THE PROBLEM: All that is wanted is the exact lines from the one with "You are a GUI" through the last line of the entries, with both ends kept and every picture left out.

DATASET RECORDS:
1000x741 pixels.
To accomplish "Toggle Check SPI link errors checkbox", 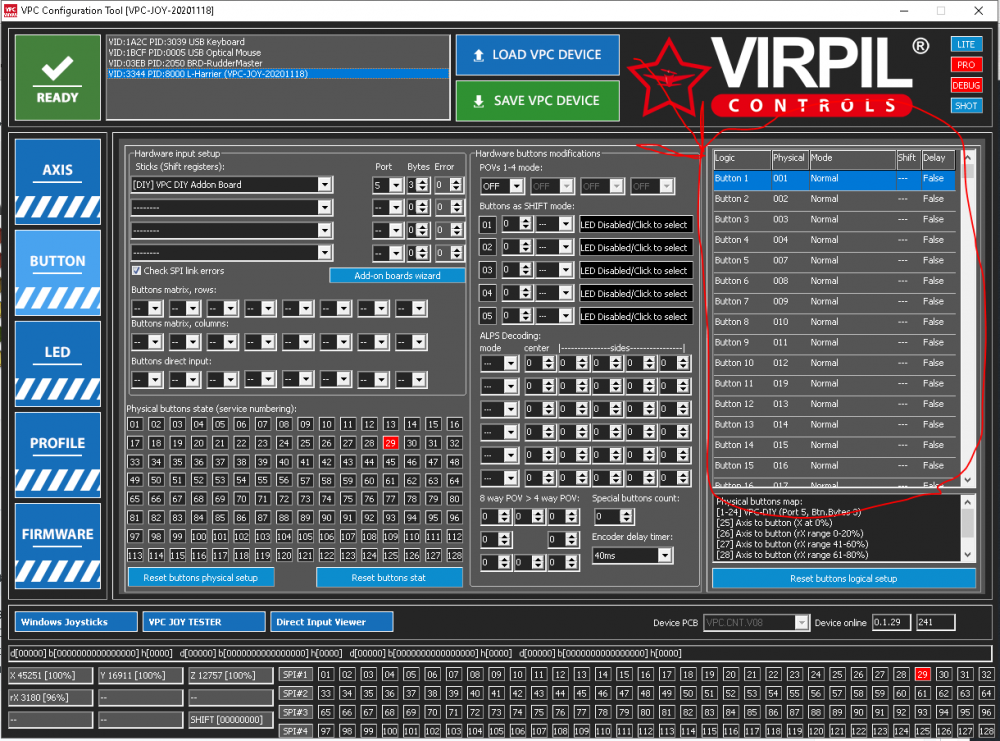I will click(137, 271).
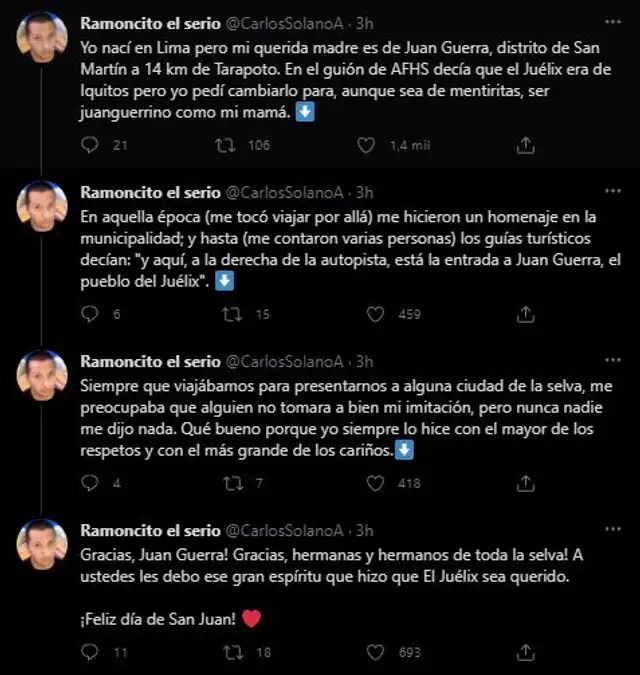The image size is (640, 675).
Task: Share the tweet about Juan Guerra district
Action: pos(525,145)
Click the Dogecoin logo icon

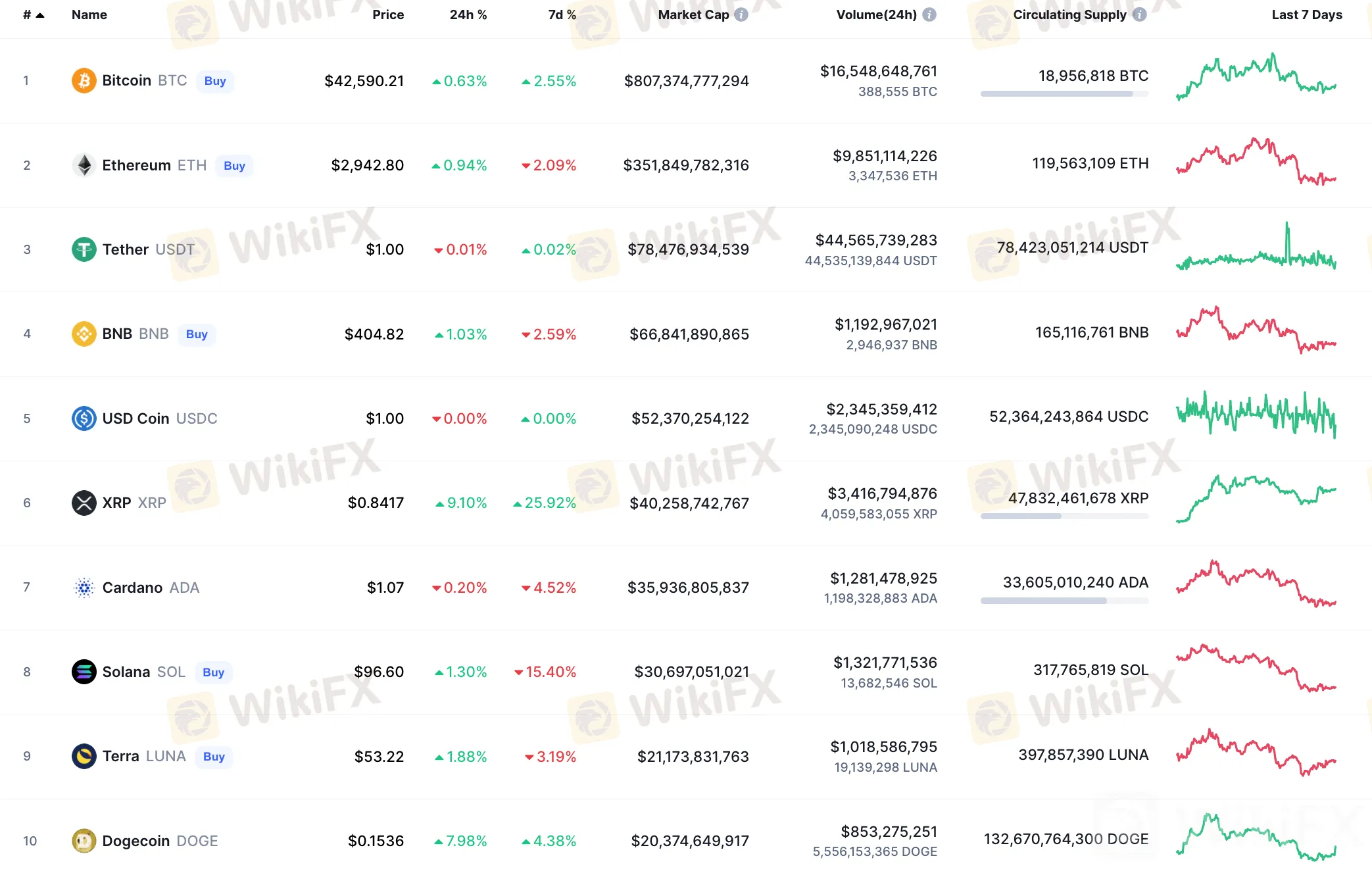coord(84,841)
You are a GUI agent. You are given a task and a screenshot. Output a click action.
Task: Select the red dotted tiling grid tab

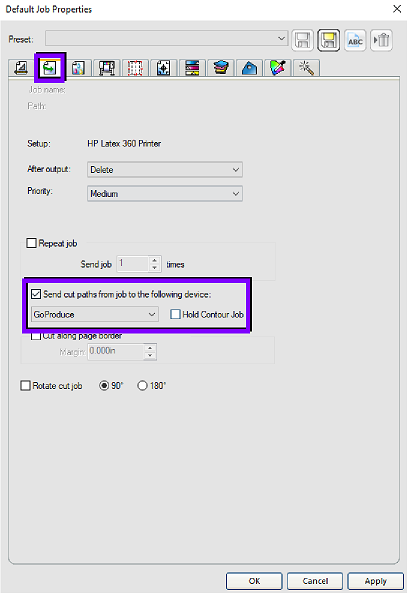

EXERCISE OUTPUT:
You are a GUI agent. You are given a task and a screenshot. Output a click action.
Task: Select the red dotted tiling grid tab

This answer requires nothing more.